As two Black women and a South Asian woman, we considered the honor it would be to tell little girls that someone who looks like them, who is them, is the vice president. They will grow up in a world where Dr. Martin Luther King Jr.’s agenda (powered by Mohandas Gandhi’s nonviolent principles) of economic, political and social equity is closer to reality.
Having enjoyed eight years of a Black man, Barack Obama, as president, it’s now our turn to ascend these heights in the White House and eventually the U.S. Supreme Court and other halls of power. We can celebrate a woman who reflects two communities that are often excluded in politics: Black women and South Asian women.

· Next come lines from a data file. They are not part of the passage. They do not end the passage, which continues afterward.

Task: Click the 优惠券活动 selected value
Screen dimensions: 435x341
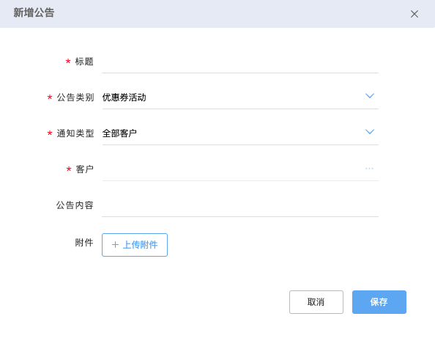Action: pos(124,98)
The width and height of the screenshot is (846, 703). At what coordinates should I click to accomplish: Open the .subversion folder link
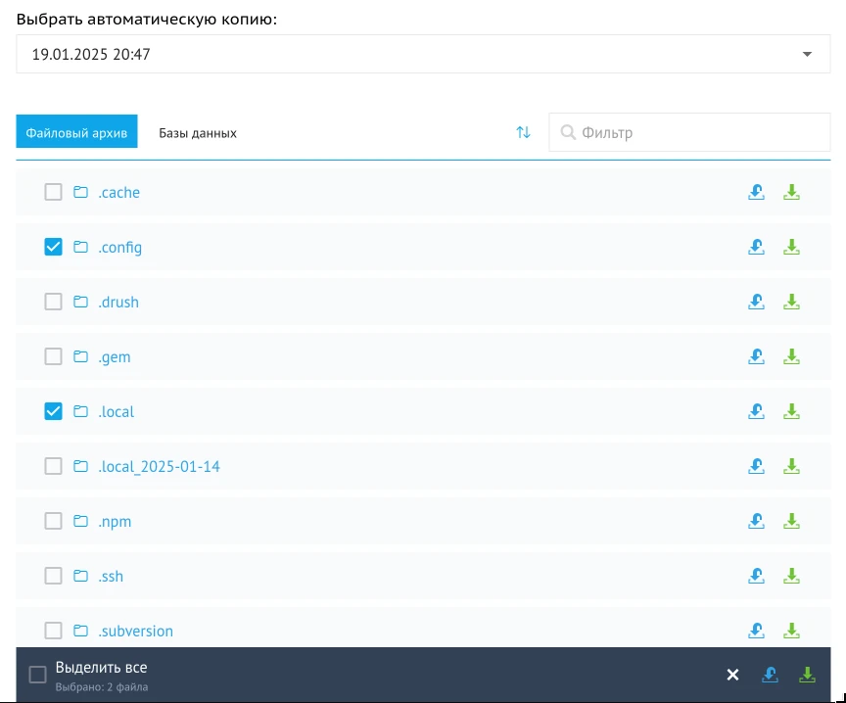point(135,631)
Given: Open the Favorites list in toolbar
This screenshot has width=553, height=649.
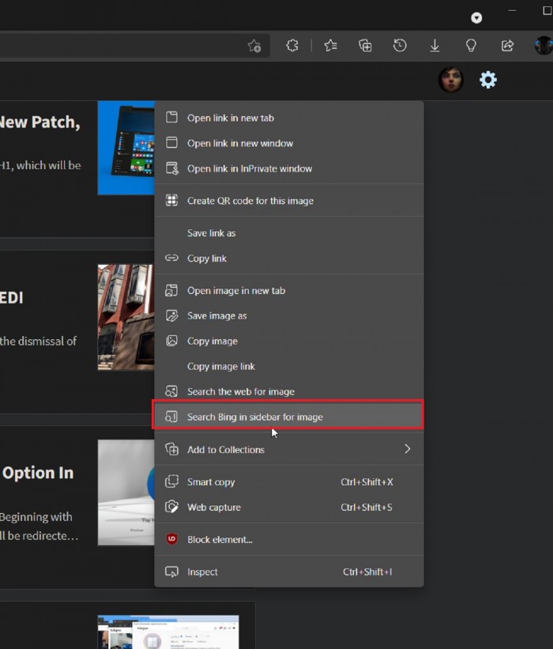Looking at the screenshot, I should click(x=330, y=46).
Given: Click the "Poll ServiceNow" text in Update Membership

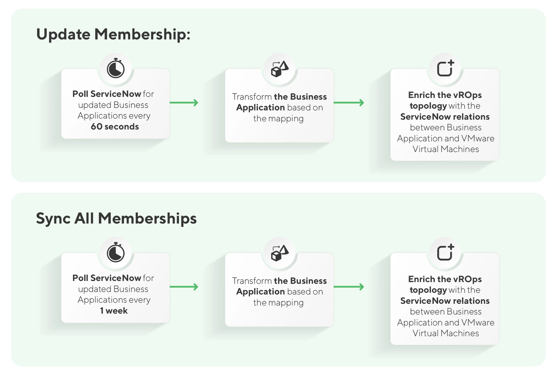Looking at the screenshot, I should tap(107, 94).
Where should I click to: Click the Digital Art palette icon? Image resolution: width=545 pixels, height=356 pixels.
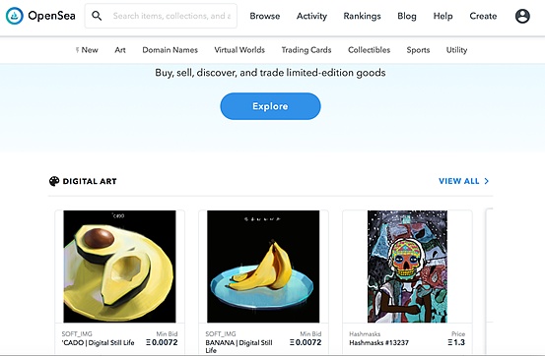coord(54,181)
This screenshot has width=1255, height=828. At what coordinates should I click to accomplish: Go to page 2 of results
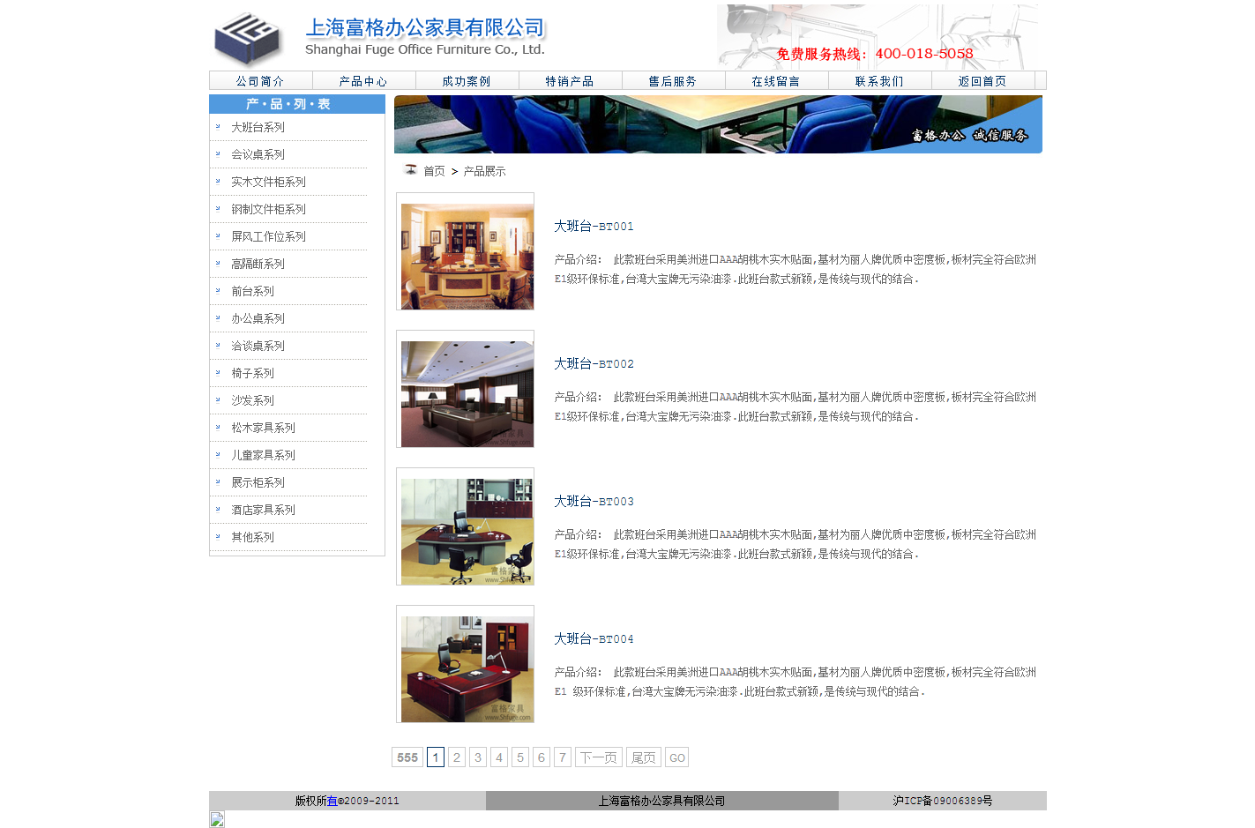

Now, Harris does not have a spotless record—her criminal justice record, for example, has been criticized for being overly aggressive. But we also know sexism often plays a role in our assessment of politicians, and Harris is no exception. Given the norms of the day and working under a microscope as many women do, Harris did her job as commissioned when she served as San Francisco district attorney and California attorney general. The times have brought on a different understanding of policing and mass incarceration. We can thank Black women like Michelle Alexander, author of The New Jim Crow, which has transformed our understanding of crime and punishment, and Ava DuVernay, producer of the film, “13th,” which highlights the country’s history of inequality.
On the eve of our holiday season, preparing for the Diwali festival of lights alongside the warm glow of the White House at Christmas, we can imagine VP-elect Harris in all her intellect in the fullness of her myriad identities becoming as accepted and commonplace as the turkey pardoning on Thanksgiving.